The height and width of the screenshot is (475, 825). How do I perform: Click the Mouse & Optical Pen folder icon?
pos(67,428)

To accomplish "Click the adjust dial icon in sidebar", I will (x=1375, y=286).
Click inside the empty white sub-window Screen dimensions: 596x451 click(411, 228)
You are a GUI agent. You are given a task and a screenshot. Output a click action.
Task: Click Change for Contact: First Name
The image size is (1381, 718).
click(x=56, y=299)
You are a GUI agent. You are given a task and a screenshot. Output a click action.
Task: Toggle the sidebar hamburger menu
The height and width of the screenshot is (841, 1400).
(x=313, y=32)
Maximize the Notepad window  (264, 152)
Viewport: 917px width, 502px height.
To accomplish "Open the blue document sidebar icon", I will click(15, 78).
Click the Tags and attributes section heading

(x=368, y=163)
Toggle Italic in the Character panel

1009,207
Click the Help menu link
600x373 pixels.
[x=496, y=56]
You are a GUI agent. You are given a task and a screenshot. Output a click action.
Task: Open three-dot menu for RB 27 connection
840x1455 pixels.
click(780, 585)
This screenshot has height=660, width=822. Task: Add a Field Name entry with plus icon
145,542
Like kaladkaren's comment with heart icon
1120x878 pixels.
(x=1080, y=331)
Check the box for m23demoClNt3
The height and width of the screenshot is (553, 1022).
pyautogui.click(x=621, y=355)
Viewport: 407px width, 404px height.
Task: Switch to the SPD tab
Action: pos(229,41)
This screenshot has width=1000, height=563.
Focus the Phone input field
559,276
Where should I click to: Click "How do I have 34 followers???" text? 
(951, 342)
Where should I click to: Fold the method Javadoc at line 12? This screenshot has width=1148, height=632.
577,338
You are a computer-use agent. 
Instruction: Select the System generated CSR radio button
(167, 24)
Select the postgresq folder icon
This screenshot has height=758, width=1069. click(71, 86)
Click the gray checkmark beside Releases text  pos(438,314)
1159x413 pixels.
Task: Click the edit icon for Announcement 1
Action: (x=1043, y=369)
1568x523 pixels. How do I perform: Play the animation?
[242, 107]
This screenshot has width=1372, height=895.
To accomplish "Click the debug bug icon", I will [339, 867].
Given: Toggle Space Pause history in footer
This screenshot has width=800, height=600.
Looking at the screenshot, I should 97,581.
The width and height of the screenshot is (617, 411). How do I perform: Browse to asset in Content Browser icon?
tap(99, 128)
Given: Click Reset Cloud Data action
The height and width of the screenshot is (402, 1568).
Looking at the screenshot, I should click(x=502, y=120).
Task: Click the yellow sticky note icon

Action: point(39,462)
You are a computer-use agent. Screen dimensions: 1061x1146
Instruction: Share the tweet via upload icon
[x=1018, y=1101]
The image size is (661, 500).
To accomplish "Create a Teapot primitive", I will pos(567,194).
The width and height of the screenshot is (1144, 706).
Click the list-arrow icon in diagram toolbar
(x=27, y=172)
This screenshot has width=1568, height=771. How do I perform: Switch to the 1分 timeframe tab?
::::::::
● **EXERCISE GOAL**:
Would you retype exactly the lines above, from the line with "This screenshot has height=660, width=822." to the line with "This screenshot has width=1000, height=563.", with both end lines kept and nothing more?

● **EXERCISE RESPONSE**:
This screenshot has height=660, width=822. Task: Add a Field Name entry with plus icon
145,542
Like kaladkaren's comment with heart icon
1120x878 pixels.
(x=1080, y=331)
Check the box for m23demoClNt3
The height and width of the screenshot is (553, 1022).
pyautogui.click(x=621, y=355)
Viewport: 407px width, 404px height.
Task: Switch to the SPD tab
Action: pos(229,41)
This screenshot has width=1000, height=563.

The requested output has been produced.